I yearn for sleep and try to rhyme.
A quiet collective stupor steals in.
We read, snooze, stare, hit keys with thumbs.
The exterminating angel comes.

And I’m uploading it now courtesy of LAX’s free wifi, 4 minutes before boarding is meant to start. With any luck we’ll be home in 17 hours or so.

Elizabeth Strout’s Burgess Boys and Sonnet No 9

Elizabeth Strout, The Burgess Boys (2013, Random House 2013)

20141116-183712.jpg This was a good book to read in New York City, as the action is divided between Manhattan and a small town in Maine.

The three Burgesses, two ‘boys’ now actually men of mature years and a ‘girl’, the twin of the younger brother, live in the long shadow cast by an accident that happened when they were 8 and 4 years old – one of them released the handbrake in the family car which then rolled down a hill and killed their father. True to Maine ways, the incident is never mentioned, and each of them finds a way of functioning more or less successfully without ever dealing with the huge emotional issues they have been left with. The brothers are both lawyers in New York City; the sister and her teenage son live in quiet mutual dependence and isolation back in Maine. The tenuous equilibrium of their lives is disrupted when the teenager gets into trouble – a prank turns out to have much more serious ramifications than he has imagined, and the family dynamic is thrown out of kilter.

The book is well within the conventions of what people who are into genre fiction call litfic. It has a dysfunctional family, adultery, childhood trauma, a dubious sexual harassment charge, a wealthy uptight Connecticut character, a hint of recursiveness (the otherwise impersonal narrator introduces herself in a prologue, and a number of events from her life feature in the imagined lives of the Burgesses), and an Important Issue. I’m not saying it’s done by the numbers; it’s engrossing, we care about all the characters, and the Important Issue is done modestly but challengingly: the butt of boy’s prank is the community of Somali refugees who have settled in the whitest state of the USA (the Burgesses are white). The way the white community, including the legal system, responds to the Somalis and deals with the fall-out from the prank provides a rich background to the family story.

Today’s sonnet is based roughly on an episode in the novel. The Slessor reference is to his poem ‘William Street’.

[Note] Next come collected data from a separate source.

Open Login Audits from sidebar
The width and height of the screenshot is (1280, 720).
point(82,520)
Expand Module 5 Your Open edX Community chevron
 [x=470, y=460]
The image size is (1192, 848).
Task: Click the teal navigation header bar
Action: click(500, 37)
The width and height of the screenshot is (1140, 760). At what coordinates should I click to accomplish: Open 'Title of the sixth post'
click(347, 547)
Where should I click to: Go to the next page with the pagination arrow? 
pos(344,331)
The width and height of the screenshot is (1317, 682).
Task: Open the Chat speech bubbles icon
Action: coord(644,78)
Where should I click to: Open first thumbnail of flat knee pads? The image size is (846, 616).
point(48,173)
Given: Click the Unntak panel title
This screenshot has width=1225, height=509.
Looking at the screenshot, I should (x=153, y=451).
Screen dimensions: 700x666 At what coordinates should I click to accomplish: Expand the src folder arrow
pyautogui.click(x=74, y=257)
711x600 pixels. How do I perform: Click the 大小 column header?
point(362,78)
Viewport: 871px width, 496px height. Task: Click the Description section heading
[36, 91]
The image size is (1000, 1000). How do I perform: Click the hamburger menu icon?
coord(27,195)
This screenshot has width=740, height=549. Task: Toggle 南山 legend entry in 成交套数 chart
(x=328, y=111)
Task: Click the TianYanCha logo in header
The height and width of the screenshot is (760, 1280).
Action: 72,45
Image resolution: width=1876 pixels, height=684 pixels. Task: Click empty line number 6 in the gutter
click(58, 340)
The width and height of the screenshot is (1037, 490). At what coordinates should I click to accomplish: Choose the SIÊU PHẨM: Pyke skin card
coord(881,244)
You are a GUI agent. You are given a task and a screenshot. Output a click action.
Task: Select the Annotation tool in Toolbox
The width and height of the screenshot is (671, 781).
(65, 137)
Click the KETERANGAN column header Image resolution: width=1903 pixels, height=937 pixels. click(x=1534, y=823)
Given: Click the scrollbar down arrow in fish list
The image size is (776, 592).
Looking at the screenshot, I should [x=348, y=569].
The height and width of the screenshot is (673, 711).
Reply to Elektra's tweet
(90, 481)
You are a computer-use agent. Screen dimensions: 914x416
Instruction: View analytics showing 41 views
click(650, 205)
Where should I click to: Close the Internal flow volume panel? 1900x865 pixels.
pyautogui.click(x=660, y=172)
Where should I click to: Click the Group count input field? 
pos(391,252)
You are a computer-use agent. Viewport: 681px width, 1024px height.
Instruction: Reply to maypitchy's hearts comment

Sonnet No 9: a Fictional visit to New York
She came from Maine to New York City.
Her brothers thought she’d have a ball.
Instead, she thought the place was shitty,
a state fairground where every stall
was huge, creating dreadful racket
(they mocked her speech, her bright red jacket),
and all the rides were underground.
The sirens’ midnight retching sound,
The mess, the homeless, lattes, bless us!
Signs and shirts may ❤NY,
she will never add her I.
I think of that refrain of Slessor’s:
you find ugly what I find
lovely. Are we both half blind?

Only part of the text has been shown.